▶ **BRIEF**: Make an exact copy of the lines from the one containing "Apply strikethrough text formatting" through the end of the records below, and leave out every picture.
SUPPLIED MATERIAL section start
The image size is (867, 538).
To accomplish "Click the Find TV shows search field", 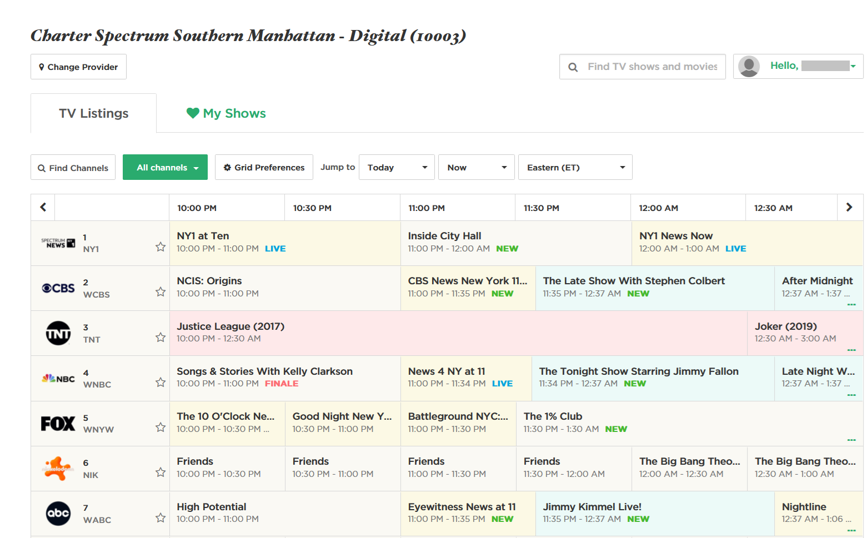I will click(652, 67).
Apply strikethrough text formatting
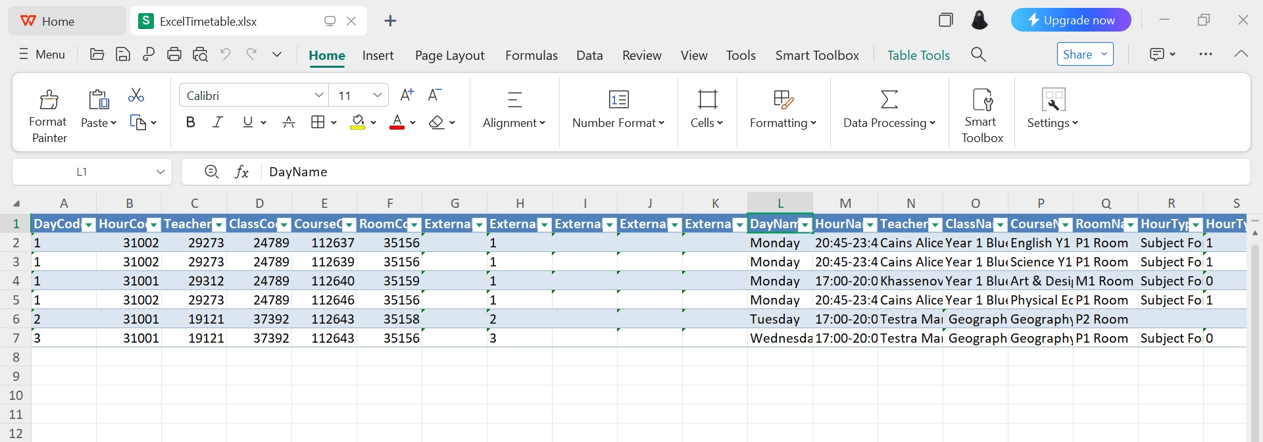Screen dimensions: 1263x442 pyautogui.click(x=288, y=122)
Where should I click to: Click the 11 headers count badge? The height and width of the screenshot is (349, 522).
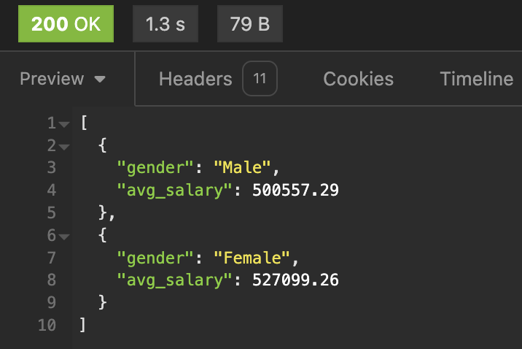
SUPPLIED MATERIAL section end
▶ **ANSWER SPACE**:
Apply strikethrough text formatting
Screen dimensions: 1263x442 pyautogui.click(x=288, y=122)
Where should I click to: Click the 11 headers count badge? The height and width of the screenshot is (349, 522).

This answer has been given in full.